The operatic summer season in San Francisco always satisfies with a well-chosen set of just three operas. In the mid-year’ s lull, SF
Opera entertained with classic audience favorites: Rigoletto, Don Giovanni and La Bohème.
Rigoletto
The highlight of Verdi’s tragic opera, and the highlight of the entire summer season, was Hawaiian baritone Quinn Kelsey as Rigoletto.

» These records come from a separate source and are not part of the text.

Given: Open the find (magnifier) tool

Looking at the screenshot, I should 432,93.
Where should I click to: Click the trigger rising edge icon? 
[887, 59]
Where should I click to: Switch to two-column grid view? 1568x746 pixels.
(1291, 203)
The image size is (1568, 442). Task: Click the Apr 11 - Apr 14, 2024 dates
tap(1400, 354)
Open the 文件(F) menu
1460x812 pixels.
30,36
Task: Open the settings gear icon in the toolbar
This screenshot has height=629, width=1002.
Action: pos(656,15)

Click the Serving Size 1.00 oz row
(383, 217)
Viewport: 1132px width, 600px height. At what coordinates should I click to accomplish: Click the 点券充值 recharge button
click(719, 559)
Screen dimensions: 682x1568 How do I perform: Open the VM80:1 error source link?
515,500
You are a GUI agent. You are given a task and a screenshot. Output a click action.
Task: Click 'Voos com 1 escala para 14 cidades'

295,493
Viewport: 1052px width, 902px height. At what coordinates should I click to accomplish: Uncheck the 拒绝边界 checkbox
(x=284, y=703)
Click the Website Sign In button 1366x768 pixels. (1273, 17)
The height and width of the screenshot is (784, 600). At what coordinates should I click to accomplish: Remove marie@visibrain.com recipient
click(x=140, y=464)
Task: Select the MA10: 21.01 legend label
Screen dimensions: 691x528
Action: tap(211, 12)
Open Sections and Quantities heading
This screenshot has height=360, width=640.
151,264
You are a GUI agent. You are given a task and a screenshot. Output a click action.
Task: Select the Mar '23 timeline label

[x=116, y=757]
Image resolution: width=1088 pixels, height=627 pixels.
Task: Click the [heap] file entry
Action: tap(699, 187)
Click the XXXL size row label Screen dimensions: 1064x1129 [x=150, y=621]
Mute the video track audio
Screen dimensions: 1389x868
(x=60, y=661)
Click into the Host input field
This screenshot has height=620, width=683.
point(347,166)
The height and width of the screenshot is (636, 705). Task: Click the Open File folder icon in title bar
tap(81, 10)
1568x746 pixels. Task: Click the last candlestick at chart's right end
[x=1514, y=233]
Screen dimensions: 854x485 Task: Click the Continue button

Kelsey’s voice soars with apparently effortless power and beauty. The richness in vocal color and the psychological depth in his phrasing and acting is so intense that a new
character of modern resonance and relevance arose onstage. The story of the hunchbacked jester who loses his precious daughter to his patron, the lecherous Duke of Mantua, is based
on the play Le roi s’amuse by Victor Hugo. Set in the 16th century, SF Opera plays Rigoletto against a foreboding stage by Michael Yeargan, inspired by Chirico’s paintings. These unforgiving futuristic cityscapes that lean in as if to crush human beings with their screwed and unjust perspectives, enhance the melancholy and oppressive loneliness of the jester and his secluded daughter Gilda. The chiaro-scuro lighting by Gary Marder isolates the figures like marionettes in a puppet theater and brings out the archetypal appeal of the story.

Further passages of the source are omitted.